CASAREZ: These are the faces of America`s missing. Every 30 seconds, another child, a sister, a brother, a father, a mother, they disappear. Their families are left behind, wondering and waiting and hoping. We have not forgotten.

(BEGIN VIDEOTAPE)

UNIDENTIFIED MALE: Marshall Austin is an endangered missing adult who disappeared from a residence in the Houston area in 2003. If you have any information, call 713-731-5223.

Kemberly Ramer disappeared from Opp, Alabama in 1987. At the time, she wore clear braces and had dark eyebrows.

UNIDENTIFIED FEMALE: Kemberly went missing. It`s going on 13 years ago. Kemberly was at home, and she was by herself at the time, and someone came into the house and took her. Everything was left there. Her contacts, her clothes, her shoes, car keys, everything. There was a struggle in her bedroom. There was picture that had fallen to the floor, you know, in her bedroom.

There were things that were scattered around that I could tell that there had been a scuffle or something in her bedroom. No one else was at home. She was home alone. She was 17 years old. It`s just something that we have to cope with every single day or try to cope with it. It is just very, very hard for all of us.

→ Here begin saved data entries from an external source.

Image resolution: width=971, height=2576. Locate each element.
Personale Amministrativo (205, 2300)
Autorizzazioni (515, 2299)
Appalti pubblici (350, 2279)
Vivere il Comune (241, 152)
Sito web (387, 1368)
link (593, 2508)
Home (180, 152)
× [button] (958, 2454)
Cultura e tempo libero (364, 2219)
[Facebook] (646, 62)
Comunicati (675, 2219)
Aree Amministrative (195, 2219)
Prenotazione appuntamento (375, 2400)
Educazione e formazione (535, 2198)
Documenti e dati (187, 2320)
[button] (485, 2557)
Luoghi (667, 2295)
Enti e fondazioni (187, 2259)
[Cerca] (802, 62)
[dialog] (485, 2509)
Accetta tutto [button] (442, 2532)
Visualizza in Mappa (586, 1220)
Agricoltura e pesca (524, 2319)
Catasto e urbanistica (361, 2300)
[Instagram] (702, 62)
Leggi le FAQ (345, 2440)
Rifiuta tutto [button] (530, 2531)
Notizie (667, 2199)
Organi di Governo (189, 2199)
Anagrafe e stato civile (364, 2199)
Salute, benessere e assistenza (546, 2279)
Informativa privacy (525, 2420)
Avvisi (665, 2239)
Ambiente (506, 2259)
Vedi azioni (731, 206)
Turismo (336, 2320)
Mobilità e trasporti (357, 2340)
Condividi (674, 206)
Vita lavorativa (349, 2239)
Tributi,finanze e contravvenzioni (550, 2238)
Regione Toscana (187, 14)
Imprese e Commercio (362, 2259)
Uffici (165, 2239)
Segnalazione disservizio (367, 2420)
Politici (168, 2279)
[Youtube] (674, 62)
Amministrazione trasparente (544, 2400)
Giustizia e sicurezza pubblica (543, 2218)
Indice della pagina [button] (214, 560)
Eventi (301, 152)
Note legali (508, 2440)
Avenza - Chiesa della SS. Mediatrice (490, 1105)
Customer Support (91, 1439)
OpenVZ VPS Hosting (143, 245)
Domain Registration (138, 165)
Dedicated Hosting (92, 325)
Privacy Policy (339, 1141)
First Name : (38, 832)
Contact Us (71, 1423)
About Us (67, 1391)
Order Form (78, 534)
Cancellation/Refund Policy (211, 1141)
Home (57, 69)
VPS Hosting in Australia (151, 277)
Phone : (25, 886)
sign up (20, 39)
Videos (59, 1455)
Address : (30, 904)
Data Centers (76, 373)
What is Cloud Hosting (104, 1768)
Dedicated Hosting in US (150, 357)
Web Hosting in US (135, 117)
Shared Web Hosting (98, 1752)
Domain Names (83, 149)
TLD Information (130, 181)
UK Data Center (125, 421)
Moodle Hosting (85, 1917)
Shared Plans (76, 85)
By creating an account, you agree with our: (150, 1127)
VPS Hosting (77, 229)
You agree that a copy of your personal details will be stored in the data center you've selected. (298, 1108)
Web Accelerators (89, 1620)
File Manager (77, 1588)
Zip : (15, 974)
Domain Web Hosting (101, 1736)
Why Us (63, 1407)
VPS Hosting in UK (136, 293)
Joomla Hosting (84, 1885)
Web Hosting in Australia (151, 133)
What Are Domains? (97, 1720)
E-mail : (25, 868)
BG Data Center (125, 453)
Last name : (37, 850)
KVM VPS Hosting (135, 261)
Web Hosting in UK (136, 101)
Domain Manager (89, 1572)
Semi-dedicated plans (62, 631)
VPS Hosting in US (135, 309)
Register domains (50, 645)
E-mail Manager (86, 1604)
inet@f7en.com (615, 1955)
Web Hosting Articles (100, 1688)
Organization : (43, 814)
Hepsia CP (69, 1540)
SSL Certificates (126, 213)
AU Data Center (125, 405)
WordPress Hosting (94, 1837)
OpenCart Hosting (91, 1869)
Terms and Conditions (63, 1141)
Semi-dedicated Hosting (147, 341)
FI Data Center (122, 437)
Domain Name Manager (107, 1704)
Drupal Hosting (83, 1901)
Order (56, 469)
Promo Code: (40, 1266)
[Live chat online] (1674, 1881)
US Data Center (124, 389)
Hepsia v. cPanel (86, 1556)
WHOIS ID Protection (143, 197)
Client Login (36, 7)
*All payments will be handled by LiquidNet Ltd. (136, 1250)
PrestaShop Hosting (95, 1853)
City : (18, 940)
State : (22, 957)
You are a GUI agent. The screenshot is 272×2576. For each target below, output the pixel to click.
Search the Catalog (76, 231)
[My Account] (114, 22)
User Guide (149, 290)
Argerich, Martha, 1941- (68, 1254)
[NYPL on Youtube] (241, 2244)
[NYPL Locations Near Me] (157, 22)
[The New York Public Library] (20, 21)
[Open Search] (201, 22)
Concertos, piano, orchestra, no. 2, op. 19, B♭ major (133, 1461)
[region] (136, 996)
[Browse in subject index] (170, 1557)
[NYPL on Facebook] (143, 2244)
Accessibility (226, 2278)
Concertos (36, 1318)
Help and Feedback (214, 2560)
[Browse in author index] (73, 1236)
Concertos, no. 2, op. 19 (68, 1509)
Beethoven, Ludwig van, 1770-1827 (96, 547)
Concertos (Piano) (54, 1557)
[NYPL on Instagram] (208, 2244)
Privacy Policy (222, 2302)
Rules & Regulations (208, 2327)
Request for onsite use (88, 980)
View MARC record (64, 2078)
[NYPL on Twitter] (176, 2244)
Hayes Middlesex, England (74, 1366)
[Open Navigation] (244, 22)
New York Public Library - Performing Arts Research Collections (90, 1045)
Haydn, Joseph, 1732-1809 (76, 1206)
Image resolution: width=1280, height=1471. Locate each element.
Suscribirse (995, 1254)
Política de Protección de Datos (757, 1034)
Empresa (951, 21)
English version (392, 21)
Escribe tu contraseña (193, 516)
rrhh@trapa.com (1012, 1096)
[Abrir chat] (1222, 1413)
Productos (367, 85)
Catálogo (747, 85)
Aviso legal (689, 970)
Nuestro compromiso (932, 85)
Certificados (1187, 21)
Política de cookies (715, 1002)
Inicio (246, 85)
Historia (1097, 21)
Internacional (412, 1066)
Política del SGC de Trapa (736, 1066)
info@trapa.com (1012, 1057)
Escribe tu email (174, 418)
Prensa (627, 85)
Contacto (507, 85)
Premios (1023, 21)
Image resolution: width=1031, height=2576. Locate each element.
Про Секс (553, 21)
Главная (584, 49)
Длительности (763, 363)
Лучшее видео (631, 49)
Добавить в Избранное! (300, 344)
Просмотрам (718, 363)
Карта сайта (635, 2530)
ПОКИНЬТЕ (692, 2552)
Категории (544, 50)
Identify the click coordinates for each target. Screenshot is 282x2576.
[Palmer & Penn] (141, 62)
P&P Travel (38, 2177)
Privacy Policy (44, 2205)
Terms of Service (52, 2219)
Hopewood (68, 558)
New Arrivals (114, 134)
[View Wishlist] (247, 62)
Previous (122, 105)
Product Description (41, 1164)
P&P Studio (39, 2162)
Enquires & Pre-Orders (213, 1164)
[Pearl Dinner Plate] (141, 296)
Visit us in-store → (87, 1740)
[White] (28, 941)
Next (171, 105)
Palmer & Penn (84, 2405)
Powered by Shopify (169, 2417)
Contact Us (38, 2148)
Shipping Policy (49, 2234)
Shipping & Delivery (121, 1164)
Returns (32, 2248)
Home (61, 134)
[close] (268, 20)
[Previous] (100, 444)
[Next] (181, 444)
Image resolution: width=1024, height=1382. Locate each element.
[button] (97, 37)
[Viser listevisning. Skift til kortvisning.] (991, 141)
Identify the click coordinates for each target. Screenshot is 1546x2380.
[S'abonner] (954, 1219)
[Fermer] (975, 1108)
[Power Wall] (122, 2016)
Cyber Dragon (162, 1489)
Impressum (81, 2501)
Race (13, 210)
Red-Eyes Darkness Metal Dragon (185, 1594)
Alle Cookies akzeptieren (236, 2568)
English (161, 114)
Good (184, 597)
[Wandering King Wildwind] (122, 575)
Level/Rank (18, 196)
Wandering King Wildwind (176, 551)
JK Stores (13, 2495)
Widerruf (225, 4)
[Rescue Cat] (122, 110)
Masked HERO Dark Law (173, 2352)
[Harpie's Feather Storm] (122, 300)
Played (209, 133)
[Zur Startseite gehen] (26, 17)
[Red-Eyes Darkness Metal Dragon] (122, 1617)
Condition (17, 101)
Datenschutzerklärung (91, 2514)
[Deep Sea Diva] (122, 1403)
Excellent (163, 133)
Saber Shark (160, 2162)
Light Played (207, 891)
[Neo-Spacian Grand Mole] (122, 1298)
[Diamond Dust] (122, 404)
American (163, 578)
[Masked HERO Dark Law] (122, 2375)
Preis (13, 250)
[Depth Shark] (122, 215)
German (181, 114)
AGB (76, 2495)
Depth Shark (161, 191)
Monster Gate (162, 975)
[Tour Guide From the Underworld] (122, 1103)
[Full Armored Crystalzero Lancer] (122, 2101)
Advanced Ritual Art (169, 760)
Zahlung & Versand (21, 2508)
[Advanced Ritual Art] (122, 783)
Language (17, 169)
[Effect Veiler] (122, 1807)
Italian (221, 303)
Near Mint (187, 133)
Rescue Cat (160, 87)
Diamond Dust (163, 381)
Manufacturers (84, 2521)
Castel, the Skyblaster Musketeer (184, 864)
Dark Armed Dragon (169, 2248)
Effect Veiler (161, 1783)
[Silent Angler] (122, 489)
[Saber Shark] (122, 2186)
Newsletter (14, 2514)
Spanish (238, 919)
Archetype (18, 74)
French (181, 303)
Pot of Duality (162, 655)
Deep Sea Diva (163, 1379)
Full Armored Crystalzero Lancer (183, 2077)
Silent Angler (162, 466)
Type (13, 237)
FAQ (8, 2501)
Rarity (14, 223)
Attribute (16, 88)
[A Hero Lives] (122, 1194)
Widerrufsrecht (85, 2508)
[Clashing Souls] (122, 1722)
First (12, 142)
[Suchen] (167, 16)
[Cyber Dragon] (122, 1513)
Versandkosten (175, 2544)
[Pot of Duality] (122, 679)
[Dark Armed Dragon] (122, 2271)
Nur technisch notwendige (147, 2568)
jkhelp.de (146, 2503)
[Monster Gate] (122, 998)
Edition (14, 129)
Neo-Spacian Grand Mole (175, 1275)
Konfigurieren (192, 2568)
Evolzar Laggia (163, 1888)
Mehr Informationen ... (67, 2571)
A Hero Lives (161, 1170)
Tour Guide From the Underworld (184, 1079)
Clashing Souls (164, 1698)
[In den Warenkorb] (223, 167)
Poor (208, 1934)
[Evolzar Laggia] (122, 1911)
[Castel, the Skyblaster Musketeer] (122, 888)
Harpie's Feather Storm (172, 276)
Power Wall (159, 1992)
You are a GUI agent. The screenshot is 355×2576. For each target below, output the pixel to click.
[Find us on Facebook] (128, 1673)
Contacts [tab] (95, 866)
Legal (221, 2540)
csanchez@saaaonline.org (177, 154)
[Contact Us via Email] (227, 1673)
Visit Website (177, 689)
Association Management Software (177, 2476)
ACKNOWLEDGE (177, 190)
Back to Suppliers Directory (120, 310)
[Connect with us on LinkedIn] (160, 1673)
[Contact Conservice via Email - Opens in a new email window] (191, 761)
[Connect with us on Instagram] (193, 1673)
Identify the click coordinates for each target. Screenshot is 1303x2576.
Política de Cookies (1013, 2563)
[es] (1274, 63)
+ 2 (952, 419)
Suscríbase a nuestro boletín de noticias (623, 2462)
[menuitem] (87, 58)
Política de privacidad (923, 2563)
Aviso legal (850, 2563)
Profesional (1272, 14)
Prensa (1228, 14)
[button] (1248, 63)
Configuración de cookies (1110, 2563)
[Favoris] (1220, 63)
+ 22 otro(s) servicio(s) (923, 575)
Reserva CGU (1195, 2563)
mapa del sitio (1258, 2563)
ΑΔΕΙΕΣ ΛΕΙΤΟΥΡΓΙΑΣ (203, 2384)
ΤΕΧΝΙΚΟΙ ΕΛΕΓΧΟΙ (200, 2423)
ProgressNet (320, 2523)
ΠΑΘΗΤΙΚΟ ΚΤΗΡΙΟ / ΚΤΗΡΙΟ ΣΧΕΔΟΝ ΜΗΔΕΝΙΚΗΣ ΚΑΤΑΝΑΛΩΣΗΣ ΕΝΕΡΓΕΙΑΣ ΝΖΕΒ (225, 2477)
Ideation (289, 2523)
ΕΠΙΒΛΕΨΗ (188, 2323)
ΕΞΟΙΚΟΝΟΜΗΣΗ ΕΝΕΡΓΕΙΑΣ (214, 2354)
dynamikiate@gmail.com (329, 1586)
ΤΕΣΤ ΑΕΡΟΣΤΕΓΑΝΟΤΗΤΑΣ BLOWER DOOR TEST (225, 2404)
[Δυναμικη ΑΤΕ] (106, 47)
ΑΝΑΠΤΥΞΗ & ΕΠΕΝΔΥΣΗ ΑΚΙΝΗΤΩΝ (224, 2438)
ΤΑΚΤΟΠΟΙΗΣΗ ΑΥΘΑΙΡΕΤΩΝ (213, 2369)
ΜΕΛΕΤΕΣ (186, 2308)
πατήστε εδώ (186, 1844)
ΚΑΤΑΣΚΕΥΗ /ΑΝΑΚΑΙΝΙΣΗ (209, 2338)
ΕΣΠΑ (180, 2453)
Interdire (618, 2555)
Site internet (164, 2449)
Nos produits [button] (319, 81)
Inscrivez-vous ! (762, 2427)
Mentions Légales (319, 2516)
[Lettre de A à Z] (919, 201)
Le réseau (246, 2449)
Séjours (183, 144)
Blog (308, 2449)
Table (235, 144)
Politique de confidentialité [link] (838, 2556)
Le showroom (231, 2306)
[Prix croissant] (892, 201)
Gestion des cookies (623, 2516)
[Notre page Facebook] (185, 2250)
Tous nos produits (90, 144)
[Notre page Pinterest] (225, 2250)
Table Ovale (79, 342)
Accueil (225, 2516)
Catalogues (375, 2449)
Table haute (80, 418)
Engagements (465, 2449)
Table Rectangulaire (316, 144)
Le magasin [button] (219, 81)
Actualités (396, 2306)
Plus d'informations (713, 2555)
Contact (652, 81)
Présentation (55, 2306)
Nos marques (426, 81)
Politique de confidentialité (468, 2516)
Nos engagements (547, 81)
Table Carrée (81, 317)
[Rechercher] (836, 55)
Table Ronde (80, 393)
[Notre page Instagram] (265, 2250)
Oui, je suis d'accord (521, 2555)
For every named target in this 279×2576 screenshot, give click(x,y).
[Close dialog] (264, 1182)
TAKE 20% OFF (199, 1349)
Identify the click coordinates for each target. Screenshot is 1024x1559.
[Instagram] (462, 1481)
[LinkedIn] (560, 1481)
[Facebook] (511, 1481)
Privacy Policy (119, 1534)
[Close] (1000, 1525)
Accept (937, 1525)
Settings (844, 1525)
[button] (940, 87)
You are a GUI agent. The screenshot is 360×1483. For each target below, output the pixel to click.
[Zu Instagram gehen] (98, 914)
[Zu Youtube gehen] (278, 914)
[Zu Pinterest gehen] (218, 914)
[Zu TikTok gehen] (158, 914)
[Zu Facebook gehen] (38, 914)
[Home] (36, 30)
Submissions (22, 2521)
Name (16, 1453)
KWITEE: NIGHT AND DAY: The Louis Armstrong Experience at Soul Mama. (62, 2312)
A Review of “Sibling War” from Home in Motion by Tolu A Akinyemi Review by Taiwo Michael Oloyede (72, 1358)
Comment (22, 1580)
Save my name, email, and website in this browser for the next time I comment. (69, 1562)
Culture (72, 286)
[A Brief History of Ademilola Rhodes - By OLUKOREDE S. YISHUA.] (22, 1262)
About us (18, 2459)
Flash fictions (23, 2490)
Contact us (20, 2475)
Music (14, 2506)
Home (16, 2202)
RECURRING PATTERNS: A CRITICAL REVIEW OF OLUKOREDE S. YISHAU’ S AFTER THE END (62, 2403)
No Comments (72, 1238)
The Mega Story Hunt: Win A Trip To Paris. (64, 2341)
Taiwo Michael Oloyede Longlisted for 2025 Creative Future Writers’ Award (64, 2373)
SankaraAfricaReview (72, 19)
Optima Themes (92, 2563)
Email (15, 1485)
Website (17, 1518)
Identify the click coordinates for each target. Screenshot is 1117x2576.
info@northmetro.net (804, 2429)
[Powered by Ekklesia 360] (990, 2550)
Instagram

UNIDENTIFIED MALE: Jesus Dominguez was allegedly kidnapped from Golden Acres, Texas by his non-custodial father in 2008. They may be traveling in a Green Ford F-150 pickup truck with Texas plates.

UNIDENTIFIED FEMALE: Jesus has been missing for about three years. I have no idea where he`s at. We think he may be in Mexico with his paternal grandparents and his family members. Once his father found out that I had gotten custody, he took off with him, and we didn`t -- we haven`t seen him since.

(END VIDEOTAPE)

CASAREZ: I`m Jean Casarez. See you tomorrow night, 9 o`clock sharp eastern. Until then, we will be looking. Good night, everybody.